**Verilen görev**. Necmettin Külahçı hakkındaki metne göre Külahçı hangi derneğin kurucuları arasında yer almıştır?

**Alıştırma metni**.
Ülkemizin foto-grafik geçmişi düşünüldüğünde, kuşku yok ki Külahçı usta, ‘tarih gibi insan’ diye tarif edilenler arasında ön saflarda yerini alır. Bu gün çoğumuzun hiç bilmediği, bir kısmımızın görmediği ve merak ettiği Şinasi Barutçu hoca ile birlikte yurdu dolaşarak, gerek sosyo-kültürel bağlamda, gerekse doğa ve coğrafya bağlamında dokümanter foto-grafik kayıt gerçekleştirmiş çok özel bir şahsiyettir, önemli bir ustadır, değerli bir insandır Necmettin Külahçı.
DASK’ın (Doğa Araştırmaları Sporları ve Kurtarma Derneği) kurucuları arasında yer almış ve ilk günden itibaren bütün etkinliklerde faal olarak bulunmuştur. Yirmi yılı aşkın süre devam eden ADAM (Anadolu Dağ Maratonu) ve DOGAY (Doğada Görüntü Avcılığı Yarışması) etkinliklerinde Külahçı soyadı çok belirgin şekilde maaile çaba sarfeder, emek koyar. Uzun zaman devam eden, ne yazık ki pandemi nedeniyle ara verilmek zorunda kalınan ve şimdiye dek son derece başarılı şekilde yürütülen bu iki etkinlik hem ülkemizde, hem de başka ülkelerde örnek alınacak niteliktedir.

Sekseni devirdiğinde bile sürdürdüğü kanyon ve dağ yürüyüşlerinin sembol isimlerindendi. ‘Delikanlı’ dememiz boşuna değil. Bu sözcük bir iltifattan ibaret, katiyen değil. Doksanı devirmiş olmasına karşın her gün son derece disiplinli bir şekilde, yirmilik gençlerin yapmakta ciddi anlamda zorlanacağı sportif hareketleri atletik bireyleri bile şaşırtacak ölçüde rahat yapabilen ve asla ihmal etmeden her gün bir buçuk saat yürüyen Necmettin Külahçı ustayı pandemiden ötürü epey zamandır göremesek de, arada bir telefonla irtibat kuruyor ve sohbet ediyoruz.
Gerek amatör foto-grafçıların, gerekse amatör dağcıların her yıl sabırsızlıkla beklediği son derece canlı ve sıcak atmosfer üreten bu periyodik etkinliklerin bütün zahmetini üstlenen her DASK yöneticisi ve üyesini, gönüllüleri, Külahçı ustanın şahsında tebrik etmezsek, haksızlık etmiş oluruz.

**Kayıt alıntıları**.

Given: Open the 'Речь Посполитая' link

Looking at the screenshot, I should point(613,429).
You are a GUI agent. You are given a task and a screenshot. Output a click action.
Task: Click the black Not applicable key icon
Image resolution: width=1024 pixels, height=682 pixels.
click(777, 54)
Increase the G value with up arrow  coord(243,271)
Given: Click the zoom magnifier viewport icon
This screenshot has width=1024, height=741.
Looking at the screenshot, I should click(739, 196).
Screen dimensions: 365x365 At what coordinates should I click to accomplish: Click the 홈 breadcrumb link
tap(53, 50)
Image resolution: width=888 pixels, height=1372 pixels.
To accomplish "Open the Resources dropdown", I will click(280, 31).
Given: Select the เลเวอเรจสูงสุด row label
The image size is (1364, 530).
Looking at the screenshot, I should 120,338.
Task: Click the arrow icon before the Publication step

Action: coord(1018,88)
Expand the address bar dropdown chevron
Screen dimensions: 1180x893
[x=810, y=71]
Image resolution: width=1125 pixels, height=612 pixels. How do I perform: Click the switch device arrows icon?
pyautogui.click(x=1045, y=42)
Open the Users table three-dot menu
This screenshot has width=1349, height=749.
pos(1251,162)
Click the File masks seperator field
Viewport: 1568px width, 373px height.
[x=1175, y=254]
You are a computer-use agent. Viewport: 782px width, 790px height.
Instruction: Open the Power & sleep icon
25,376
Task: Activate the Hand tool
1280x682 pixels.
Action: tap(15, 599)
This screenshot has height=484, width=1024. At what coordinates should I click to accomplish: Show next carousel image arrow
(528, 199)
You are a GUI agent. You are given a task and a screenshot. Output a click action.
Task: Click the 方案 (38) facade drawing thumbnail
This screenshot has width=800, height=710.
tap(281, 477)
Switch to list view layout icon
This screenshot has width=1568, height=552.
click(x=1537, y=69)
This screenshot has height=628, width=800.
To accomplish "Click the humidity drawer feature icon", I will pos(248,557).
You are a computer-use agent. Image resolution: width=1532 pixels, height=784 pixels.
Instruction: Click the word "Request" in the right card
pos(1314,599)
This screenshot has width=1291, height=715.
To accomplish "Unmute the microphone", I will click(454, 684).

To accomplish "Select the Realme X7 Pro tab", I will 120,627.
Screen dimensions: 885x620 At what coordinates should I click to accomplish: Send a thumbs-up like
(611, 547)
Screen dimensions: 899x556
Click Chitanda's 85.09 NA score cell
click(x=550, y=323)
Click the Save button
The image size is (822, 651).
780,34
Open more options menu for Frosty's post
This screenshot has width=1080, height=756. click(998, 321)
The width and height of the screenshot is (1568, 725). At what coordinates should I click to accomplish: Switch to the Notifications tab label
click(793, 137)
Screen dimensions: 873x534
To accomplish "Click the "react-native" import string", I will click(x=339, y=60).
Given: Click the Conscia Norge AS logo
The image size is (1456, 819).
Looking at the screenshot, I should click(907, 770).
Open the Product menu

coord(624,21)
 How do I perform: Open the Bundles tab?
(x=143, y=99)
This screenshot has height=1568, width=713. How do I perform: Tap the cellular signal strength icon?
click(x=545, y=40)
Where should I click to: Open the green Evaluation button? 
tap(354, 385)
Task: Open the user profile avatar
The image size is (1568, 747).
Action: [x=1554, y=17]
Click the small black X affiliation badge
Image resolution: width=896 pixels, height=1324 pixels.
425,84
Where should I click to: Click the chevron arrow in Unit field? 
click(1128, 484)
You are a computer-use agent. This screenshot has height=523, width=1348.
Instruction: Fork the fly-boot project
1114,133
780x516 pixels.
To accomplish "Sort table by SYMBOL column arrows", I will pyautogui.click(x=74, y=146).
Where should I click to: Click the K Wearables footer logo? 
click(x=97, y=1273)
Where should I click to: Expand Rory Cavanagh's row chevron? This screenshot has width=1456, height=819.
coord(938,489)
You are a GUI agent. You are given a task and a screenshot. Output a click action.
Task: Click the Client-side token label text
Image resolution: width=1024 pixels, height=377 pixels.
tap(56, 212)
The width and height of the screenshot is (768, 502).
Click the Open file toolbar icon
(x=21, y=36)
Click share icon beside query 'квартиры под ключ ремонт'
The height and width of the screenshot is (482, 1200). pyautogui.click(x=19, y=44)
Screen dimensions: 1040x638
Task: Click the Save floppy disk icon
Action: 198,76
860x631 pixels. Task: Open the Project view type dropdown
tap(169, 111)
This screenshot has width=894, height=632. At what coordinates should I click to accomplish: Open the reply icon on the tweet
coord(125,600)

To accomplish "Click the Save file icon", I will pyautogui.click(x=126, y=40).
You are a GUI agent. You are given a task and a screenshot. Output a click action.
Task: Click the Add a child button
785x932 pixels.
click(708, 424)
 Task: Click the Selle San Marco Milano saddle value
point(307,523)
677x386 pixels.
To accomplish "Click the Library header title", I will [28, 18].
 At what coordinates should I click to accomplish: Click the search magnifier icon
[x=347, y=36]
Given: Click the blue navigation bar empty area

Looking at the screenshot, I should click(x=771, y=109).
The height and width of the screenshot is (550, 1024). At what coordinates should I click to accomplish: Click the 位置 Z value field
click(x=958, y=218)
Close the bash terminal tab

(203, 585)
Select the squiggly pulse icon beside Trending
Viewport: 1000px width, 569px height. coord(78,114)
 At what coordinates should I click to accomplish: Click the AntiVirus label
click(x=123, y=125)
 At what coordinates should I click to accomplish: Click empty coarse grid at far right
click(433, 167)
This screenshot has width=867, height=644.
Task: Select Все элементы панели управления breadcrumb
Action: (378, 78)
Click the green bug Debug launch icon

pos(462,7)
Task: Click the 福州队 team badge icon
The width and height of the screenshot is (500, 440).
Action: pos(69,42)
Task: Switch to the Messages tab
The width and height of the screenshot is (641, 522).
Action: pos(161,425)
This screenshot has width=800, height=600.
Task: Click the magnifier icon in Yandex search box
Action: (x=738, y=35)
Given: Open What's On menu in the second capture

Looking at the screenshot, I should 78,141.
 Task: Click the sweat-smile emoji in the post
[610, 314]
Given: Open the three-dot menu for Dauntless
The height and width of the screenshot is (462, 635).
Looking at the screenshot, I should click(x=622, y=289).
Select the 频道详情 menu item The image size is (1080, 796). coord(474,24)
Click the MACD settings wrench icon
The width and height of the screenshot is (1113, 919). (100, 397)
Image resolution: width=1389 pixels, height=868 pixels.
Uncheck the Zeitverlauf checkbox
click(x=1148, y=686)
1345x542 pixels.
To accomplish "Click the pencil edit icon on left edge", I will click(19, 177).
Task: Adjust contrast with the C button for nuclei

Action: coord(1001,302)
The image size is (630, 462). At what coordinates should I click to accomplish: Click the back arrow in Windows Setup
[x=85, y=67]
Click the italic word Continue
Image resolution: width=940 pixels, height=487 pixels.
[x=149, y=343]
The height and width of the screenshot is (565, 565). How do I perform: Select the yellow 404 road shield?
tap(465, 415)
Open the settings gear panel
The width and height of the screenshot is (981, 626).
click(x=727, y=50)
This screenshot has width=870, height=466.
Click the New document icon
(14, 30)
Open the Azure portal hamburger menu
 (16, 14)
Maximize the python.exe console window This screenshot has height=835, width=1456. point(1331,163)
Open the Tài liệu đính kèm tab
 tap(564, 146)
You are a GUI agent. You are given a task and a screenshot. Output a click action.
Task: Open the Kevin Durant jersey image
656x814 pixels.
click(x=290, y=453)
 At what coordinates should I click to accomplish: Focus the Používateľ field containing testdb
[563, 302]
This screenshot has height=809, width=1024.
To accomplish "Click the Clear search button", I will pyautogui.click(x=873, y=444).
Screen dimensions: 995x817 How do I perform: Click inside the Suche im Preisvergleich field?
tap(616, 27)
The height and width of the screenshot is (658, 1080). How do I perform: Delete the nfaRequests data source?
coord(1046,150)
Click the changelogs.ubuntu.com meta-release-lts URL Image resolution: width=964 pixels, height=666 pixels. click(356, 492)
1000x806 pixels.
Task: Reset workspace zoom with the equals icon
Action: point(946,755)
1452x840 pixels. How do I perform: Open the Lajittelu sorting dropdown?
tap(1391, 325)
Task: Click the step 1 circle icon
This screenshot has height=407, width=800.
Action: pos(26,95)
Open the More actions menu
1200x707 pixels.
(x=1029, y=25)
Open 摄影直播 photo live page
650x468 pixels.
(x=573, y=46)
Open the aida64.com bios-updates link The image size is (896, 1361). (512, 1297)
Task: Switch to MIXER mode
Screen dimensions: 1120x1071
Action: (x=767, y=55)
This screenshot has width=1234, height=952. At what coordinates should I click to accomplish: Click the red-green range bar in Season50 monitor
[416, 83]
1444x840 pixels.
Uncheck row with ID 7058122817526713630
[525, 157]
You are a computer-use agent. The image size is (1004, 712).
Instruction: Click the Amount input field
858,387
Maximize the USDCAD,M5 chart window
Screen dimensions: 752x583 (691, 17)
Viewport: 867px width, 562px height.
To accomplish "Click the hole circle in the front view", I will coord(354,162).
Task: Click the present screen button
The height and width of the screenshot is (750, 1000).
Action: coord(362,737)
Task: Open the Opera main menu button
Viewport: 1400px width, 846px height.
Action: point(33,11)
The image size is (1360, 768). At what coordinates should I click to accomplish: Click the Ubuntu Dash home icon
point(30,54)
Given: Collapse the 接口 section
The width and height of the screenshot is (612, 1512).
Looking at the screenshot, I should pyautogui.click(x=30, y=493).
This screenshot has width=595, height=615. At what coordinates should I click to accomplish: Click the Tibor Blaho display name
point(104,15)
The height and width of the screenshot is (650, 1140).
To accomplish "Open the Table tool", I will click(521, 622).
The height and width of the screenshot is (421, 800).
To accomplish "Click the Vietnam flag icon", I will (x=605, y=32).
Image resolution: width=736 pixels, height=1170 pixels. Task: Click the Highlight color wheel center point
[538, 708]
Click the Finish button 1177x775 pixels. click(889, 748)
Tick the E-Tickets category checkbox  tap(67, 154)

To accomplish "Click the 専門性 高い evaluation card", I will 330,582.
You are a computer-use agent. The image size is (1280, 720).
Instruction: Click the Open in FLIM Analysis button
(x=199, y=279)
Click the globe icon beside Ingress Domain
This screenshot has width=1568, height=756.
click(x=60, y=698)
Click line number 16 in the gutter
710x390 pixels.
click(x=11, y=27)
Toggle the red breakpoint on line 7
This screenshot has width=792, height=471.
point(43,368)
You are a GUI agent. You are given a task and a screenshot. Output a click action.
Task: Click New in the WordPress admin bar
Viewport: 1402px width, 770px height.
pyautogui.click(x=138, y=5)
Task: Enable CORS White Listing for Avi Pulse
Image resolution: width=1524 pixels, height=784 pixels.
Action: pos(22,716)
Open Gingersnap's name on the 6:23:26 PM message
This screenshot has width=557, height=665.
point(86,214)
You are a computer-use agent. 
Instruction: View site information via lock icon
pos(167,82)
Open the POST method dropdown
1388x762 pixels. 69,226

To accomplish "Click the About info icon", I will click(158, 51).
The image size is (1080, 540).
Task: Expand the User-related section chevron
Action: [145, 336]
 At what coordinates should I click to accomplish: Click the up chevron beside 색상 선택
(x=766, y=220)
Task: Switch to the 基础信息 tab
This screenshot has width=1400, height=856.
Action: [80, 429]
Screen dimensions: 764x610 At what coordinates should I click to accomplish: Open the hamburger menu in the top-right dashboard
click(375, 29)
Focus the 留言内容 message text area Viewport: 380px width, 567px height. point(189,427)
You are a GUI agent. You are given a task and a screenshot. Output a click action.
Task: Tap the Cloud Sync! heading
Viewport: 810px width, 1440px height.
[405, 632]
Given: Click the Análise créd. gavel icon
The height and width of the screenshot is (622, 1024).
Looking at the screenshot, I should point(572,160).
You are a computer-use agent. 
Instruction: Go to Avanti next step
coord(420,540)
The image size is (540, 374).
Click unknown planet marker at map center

**Cevap alanı**. DASK (Doğa Araştırmaları Sporları ve Kurtarma Derneği)